Data extract:
[Start of Attachment]
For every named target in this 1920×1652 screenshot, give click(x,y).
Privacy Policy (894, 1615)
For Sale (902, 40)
[End of Attachment]
[Start of Attachment]
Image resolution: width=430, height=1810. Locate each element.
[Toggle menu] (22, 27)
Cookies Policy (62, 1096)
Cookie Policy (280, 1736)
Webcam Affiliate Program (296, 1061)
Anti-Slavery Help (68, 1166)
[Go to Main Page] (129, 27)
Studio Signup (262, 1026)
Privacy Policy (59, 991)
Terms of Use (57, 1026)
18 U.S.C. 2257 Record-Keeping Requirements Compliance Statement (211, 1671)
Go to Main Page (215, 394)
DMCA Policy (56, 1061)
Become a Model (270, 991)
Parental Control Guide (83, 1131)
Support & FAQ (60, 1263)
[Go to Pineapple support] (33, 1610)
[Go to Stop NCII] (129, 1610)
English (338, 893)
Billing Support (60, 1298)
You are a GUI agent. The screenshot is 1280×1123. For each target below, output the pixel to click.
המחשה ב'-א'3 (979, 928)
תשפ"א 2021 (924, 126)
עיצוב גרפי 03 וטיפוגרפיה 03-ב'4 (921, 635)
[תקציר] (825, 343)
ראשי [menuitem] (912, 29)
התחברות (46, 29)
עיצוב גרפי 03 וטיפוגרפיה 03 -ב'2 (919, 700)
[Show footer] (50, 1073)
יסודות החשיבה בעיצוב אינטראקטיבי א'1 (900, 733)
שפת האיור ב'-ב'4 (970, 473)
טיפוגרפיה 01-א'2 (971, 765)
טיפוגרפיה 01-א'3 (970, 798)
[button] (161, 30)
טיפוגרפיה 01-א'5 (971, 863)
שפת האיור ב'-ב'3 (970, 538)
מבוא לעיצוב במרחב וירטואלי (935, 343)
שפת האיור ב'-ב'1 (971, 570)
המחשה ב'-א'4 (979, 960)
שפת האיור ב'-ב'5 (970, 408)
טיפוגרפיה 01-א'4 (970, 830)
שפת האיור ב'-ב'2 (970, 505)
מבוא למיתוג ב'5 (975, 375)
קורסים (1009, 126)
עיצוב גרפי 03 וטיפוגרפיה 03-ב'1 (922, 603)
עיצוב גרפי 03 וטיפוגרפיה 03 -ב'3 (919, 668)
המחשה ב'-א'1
[End of Attachment]
[Start of Attachment]
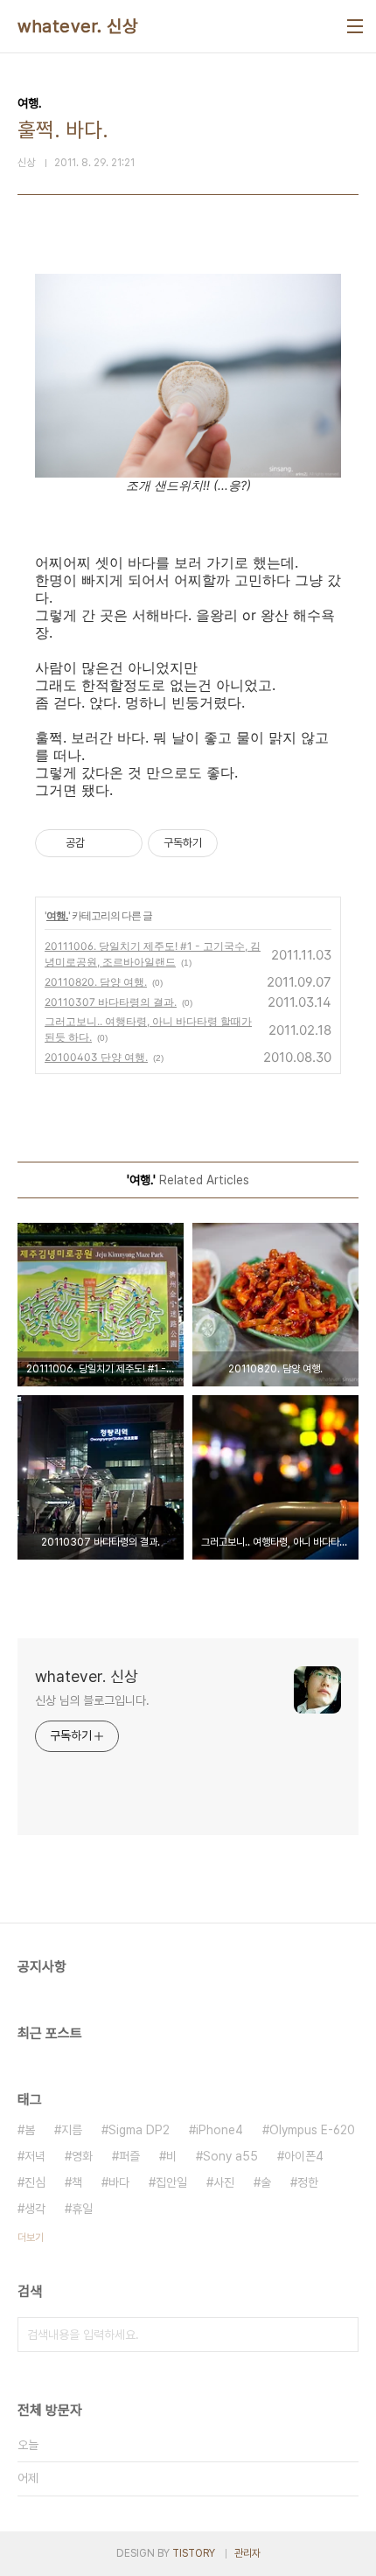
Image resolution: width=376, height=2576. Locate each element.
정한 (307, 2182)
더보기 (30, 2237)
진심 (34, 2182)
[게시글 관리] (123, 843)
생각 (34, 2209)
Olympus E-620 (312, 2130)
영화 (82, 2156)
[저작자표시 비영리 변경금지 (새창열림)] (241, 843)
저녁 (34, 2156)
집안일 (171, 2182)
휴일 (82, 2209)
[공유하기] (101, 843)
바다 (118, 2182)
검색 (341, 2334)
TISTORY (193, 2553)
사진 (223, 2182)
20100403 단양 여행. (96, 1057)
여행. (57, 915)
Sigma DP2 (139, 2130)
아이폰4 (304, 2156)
[End of Attachment]
Assignment: Only the lines from the one containing "[Go to Stop NCII] (129, 1610)" through the one containing "טיפוגרפיה 01-א'4 (970, 830)" are to be retyped, both boundary lines included, with no other material.

Output of the task:
[Go to Stop NCII] (129, 1610)
English (338, 893)
Billing Support (60, 1298)
You are a GUI agent. The screenshot is 1280×1123. For each target below, output the pixel to click.
המחשה ב'-א'3 (979, 928)
תשפ"א 2021 (924, 126)
עיצוב גרפי 03 וטיפוגרפיה 03-ב'4 (921, 635)
[תקציר] (825, 343)
ראשי [menuitem] (912, 29)
התחברות (46, 29)
עיצוב גרפי 03 וטיפוגרפיה 03 -ב'2 (919, 700)
[Show footer] (50, 1073)
יסודות החשיבה בעיצוב אינטראקטיבי א'1 (900, 733)
שפת האיור ב'-ב'4 (970, 473)
טיפוגרפיה 01-א'2 (971, 765)
טיפוגרפיה 01-א'3 (970, 798)
[button] (161, 30)
טיפוגרפיה 01-א'5 (971, 863)
שפת האיור ב'-ב'3 (970, 538)
מבוא לעיצוב במרחב וירטואלי (935, 343)
שפת האיור ב'-ב'1 (971, 570)
המחשה ב'-א'4 (979, 960)
שפת האיור ב'-ב'5 (970, 408)
טיפוגרפיה 01-א'4 (970, 830)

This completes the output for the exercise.